I had an intense and awe filled experience kayaking on windy Georgian Bay this past summer with a dear heart friend. The round rocks, the bent pines and the open water called for increased mindfulness of the mystery of life.
I adored our light filled sunrise mornings as we focused to get on the water as early as possible to avoid the afternoon winds: take down tents, eat, stuff our kayak holds and pull on our skirts and life jackets. Then that first sweet moment of sliding in to the sun drenched water.
We always intended to be off the water by early afternoon so naps, yoga, swimming and reading could unfold but sometimes the mighty and constant Wind would laugh at us, demanding surrender.
I had yearned to paddle to the Bustard Islands, gorgeous pink windswept rocks that are like a Tom Thomson painting.
As we crossed the large open water toward the islands on the third day, Wind rose and the waves began to build, flooding my boat and soaking me to the bone. At first, fear grabbed my throat as I used my full capacity to move the kayak forward and stay stable. But suddenly, I felt so alive and connected that the moment struck me with full force and fear dissolved: Be Here Now. Surrender to what is. Now, the Wind seemed playful, the sun sparkled and the kayak moved with grace.
As we rounded the edges of the islands into more protected waters, gratitude washed over me. To be alive. Here and now. With this body, mind and spirit alive.
The next night, after another challenging crossing, we camped on a wilder rock before we were heading back in to more protected waters. That night, we used mammoth rocks to tie down our tents as Wind was rising, again.
Just before midnight, thunder woke me with a startled clap right above my head, lightning lit up the tent and torrential rain began. Then, the fierce howling gale started.
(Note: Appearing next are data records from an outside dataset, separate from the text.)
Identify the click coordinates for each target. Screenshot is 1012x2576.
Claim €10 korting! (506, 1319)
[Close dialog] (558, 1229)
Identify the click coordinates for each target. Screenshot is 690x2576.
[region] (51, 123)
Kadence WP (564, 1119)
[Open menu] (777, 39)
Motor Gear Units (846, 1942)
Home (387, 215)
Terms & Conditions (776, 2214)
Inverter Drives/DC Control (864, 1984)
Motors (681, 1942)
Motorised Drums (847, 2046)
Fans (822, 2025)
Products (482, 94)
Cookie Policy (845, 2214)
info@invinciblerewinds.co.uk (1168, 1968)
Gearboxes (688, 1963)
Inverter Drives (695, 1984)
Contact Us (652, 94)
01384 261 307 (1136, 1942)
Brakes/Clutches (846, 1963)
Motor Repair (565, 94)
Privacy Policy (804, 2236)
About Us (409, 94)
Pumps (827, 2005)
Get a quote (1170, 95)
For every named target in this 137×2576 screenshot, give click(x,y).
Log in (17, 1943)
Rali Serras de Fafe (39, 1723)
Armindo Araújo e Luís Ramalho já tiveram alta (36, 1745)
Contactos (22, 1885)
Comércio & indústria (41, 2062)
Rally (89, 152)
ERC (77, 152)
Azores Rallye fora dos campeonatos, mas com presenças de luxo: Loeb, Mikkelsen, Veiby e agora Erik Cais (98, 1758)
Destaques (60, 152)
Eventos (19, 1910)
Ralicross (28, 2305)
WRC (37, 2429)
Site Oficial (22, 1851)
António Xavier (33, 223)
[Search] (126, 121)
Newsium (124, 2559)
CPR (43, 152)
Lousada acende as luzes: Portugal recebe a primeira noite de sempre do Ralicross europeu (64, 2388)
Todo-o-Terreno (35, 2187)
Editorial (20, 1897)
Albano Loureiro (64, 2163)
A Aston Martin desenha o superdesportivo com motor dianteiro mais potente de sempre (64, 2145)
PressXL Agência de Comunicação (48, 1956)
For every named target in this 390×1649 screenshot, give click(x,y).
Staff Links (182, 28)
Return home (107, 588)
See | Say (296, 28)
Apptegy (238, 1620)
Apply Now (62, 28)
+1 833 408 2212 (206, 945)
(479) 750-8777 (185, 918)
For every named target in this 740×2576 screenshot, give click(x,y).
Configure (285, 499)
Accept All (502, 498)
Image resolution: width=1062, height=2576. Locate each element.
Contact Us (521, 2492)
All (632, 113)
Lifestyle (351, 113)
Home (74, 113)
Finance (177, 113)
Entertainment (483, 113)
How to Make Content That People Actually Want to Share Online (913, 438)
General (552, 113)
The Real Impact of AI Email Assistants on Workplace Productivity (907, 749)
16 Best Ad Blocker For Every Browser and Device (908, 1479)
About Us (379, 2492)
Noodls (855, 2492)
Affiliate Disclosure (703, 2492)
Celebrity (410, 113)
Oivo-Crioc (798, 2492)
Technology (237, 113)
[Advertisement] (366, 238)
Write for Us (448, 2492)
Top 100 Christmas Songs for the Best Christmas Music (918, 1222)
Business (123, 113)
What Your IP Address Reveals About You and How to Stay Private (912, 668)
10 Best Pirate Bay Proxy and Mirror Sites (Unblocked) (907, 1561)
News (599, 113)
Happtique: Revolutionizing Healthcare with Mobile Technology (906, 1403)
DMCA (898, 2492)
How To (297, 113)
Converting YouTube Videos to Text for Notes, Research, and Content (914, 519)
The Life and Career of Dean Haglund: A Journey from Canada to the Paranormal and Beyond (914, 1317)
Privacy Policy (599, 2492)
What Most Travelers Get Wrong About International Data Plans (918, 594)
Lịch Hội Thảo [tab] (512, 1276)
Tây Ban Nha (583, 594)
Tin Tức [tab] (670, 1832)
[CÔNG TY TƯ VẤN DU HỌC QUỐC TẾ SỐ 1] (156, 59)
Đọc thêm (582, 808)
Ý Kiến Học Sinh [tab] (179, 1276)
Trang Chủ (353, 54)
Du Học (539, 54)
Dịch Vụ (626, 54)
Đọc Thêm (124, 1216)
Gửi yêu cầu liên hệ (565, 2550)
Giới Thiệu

My tent began rocking and billowing. I held the fly and tent down tightly with my feet and body. Fear gripped me again as the tent threatened to lift off. After some time of tension, I remembered: Be Here Now. Right. Relax the body and breathe deeply. The storm raged around me for two hours….but I was calm and alive in my nylon illusion of safety.
Nature taught us surrender in many ways. One evening after dinner we were sitting on the rocks, tired to the core, almost ready for bed, when a rattlesnake slid out of the deep water with a fiercely writhing 8 inch black cat fish in its mouth. We watched, fascinated, dosed the still flopping fish with its venom, then swallowed a bit more of it. The snake’s jaws opened wider and wider until the whole fish was inside it. You could see the fish still moving as the snake slid away. We were both rapt with awe.
I felt saturated by the sky and clouds being outside so much. Each evening, the stunning wide sky would light up with colour as the sun set, and then the full round orange moon would rise in the east.
Since the moon would rise later each night, on our last night we stayed awake late to star gaze.
As we lay on the still warm rocks in our sleeping bags, the stars began to blink into sharp light. They slowly lit up the sky, along with the gentle light of the Milky Way Galaxy. [Scientists estimate 100 billion stars in the Milky Way Galaxy, and 10 trillion galaxies….holy, that’s a lot of stars!!]
As we lay there that night, absorbing the massive distances of the galaxies and stars, we both became intensely aware of being alive and conscious in this moment. Perhaps there were other sentient beings on other planets among the vastness of the universe looking at our galaxy?
Now, as I write this to you across time and space, I am acutely aware of the 7 billion of us living on this tiny, spinning planet in the our spiral galaxy, surrounded by so many other galaxies. Our lives are awesome and weird and glorious….let’s remember that each moment is precious and stay filled with the mystery of wind and waves, and the imminence of death….and life. We are alive, right here, right now, in this immense mystery of life.
The most beautiful thing we can experience is the mysterious. It is the source of all true art and all science. He to whom this emotion is a stranger, who can no longer pause to wonder and stand rapt in awe, is as good as dead: his eyes are closed.